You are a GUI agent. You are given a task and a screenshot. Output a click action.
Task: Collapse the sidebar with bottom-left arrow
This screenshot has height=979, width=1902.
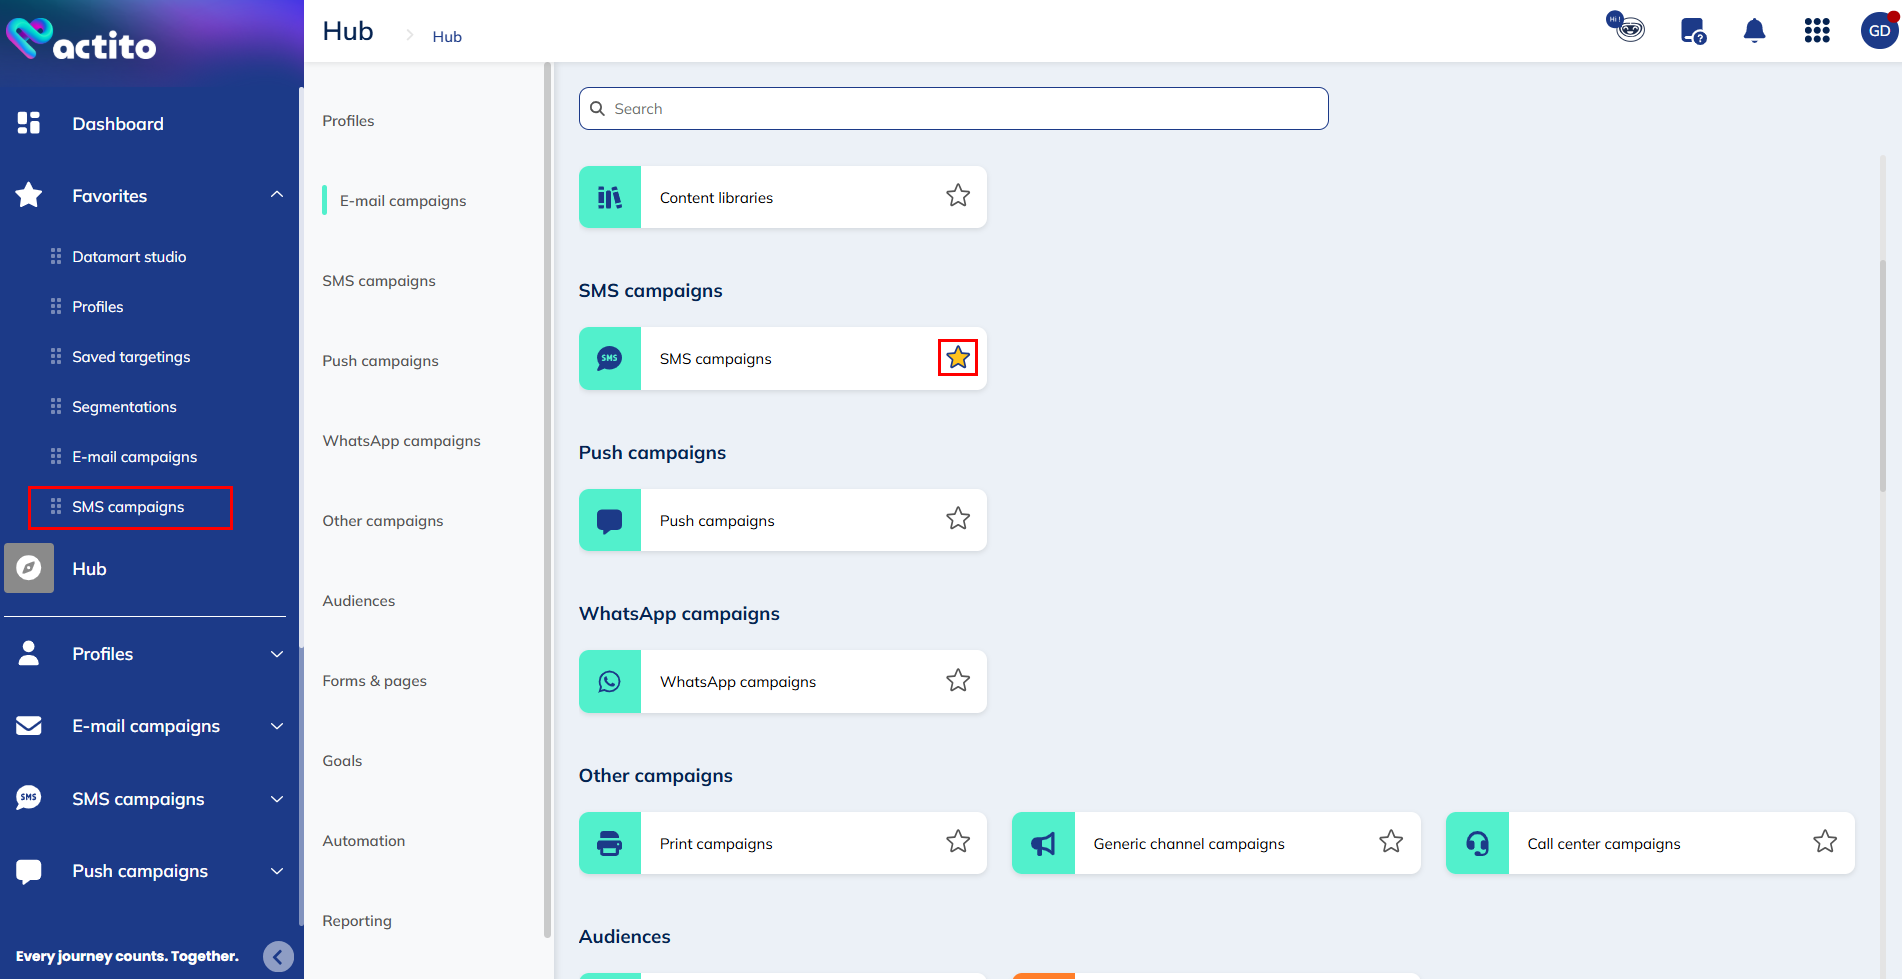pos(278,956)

--

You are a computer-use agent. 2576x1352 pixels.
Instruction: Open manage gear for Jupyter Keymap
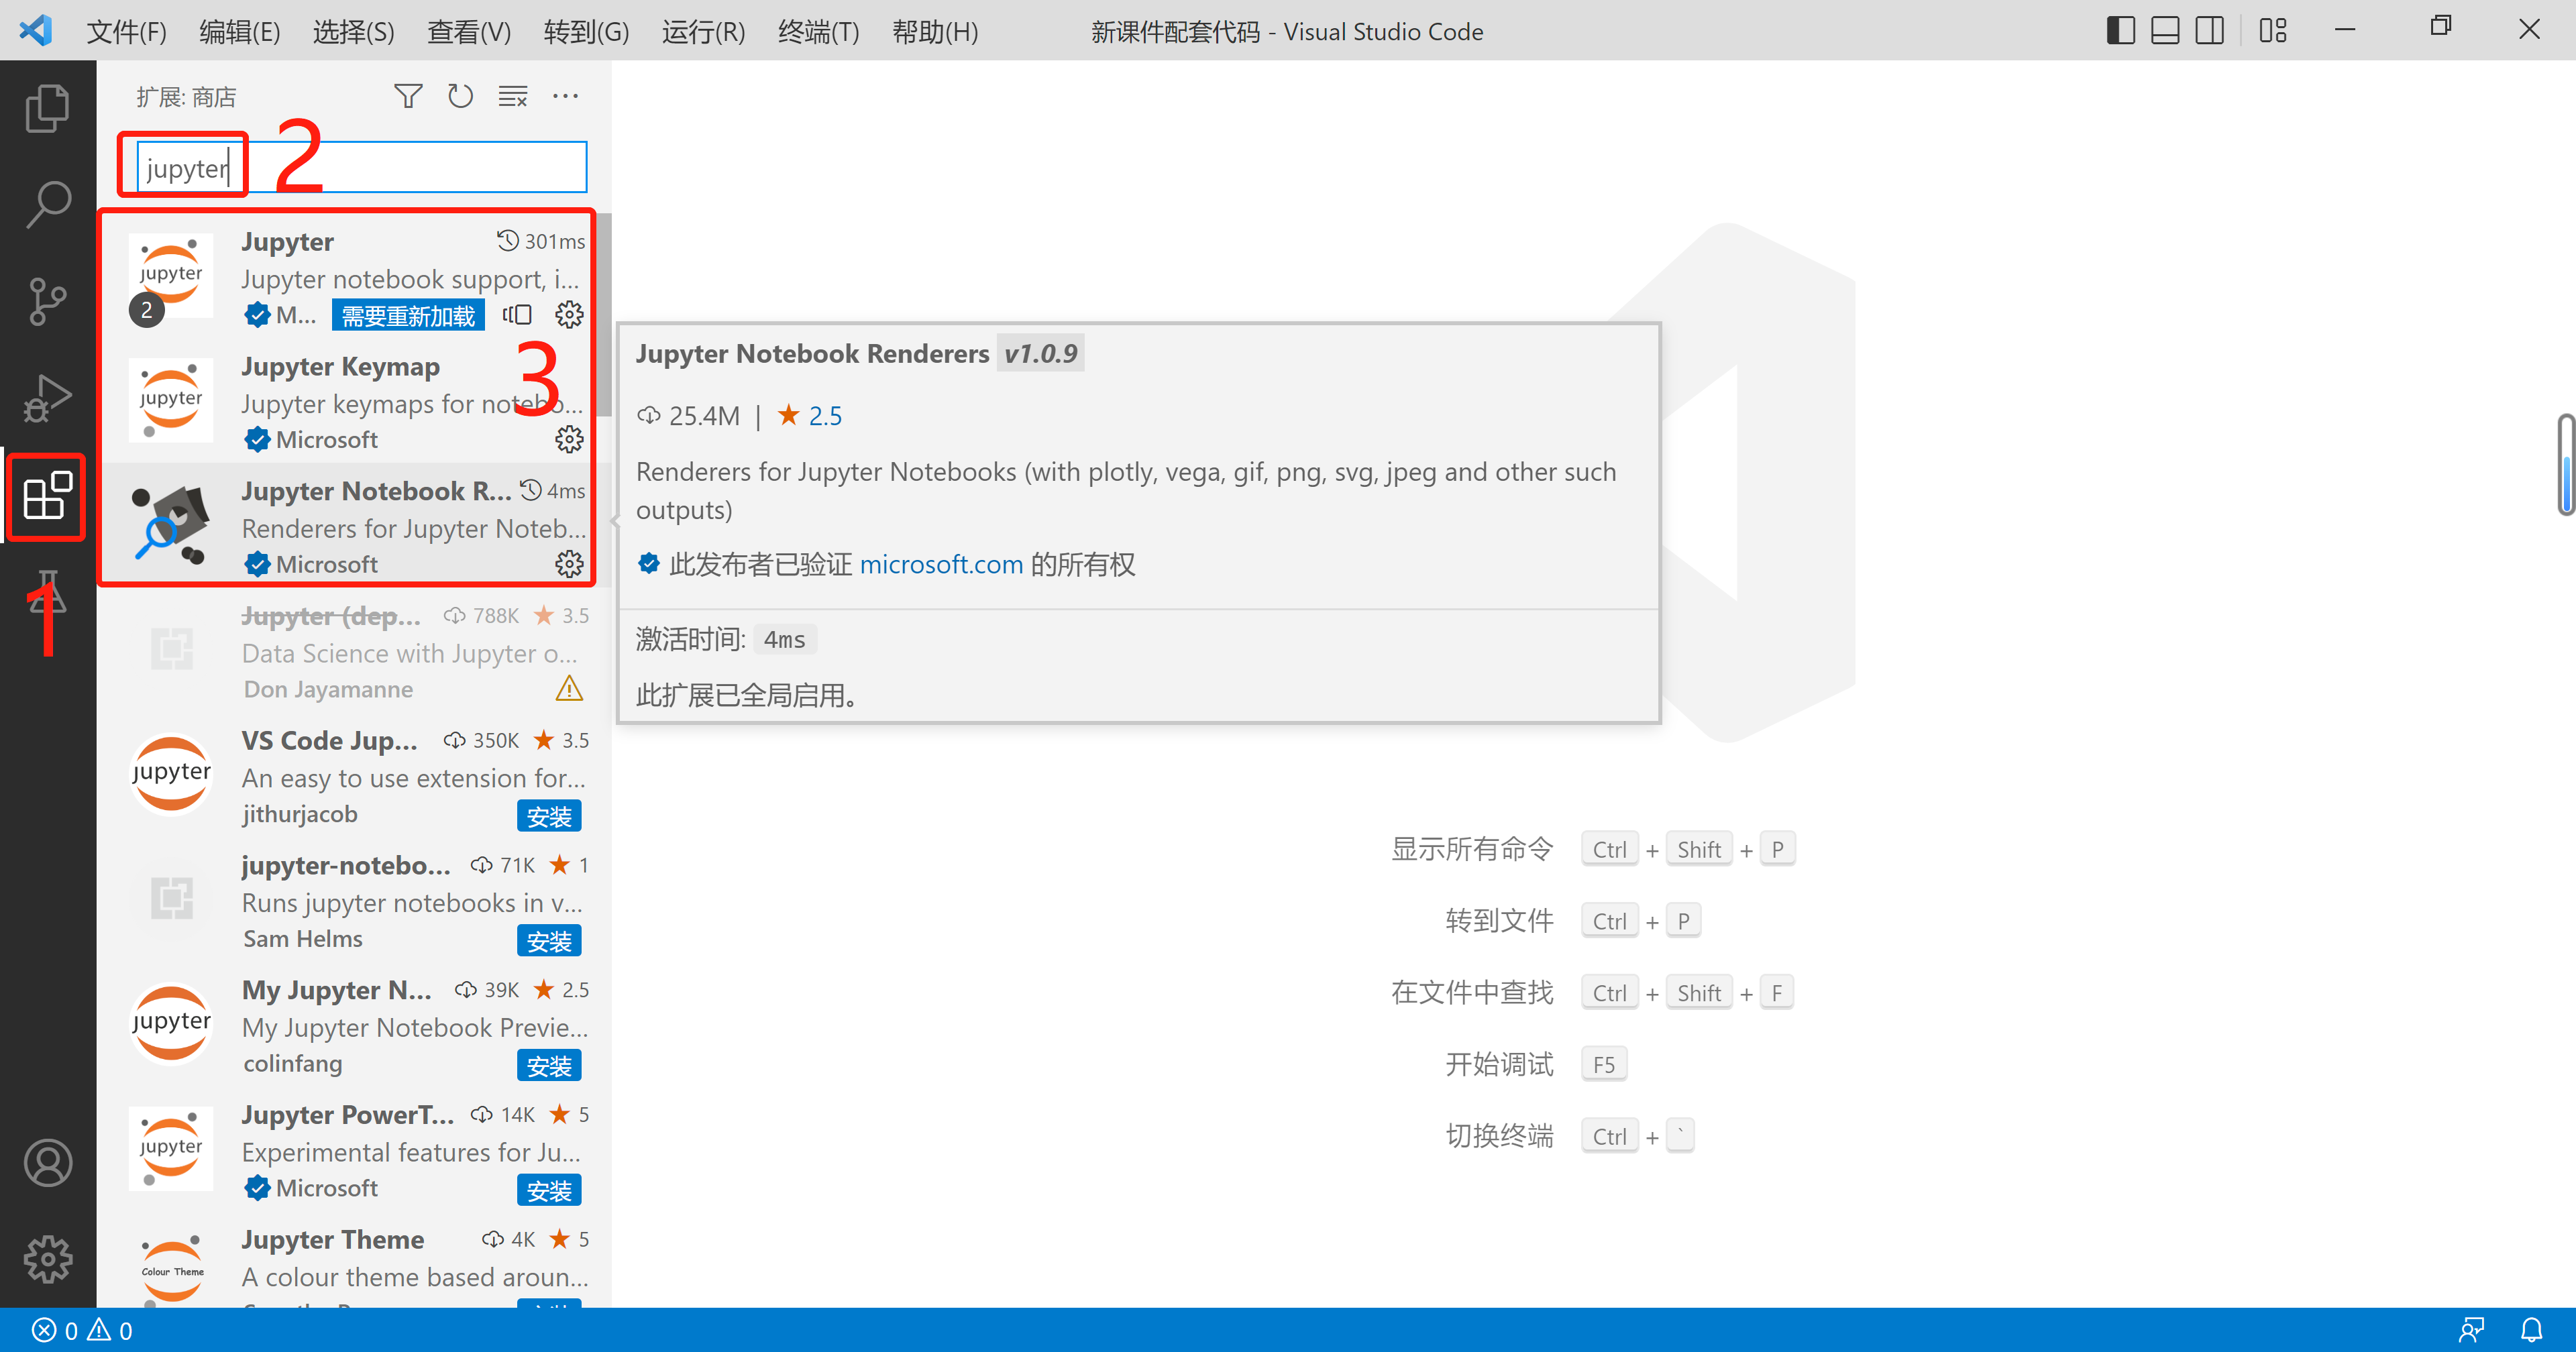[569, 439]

What the exercise asks »
Copy the material starting at the line that contains "You are a GUI" and stopping after the line that contains "pos(278,956)", with every character kept as it is. Omit the pictures from your copy.

Problem solution »
You are a GUI agent. You are given a task and a screenshot. Output a click action.
Task: Collapse the sidebar with bottom-left arrow
This screenshot has height=979, width=1902.
pos(278,956)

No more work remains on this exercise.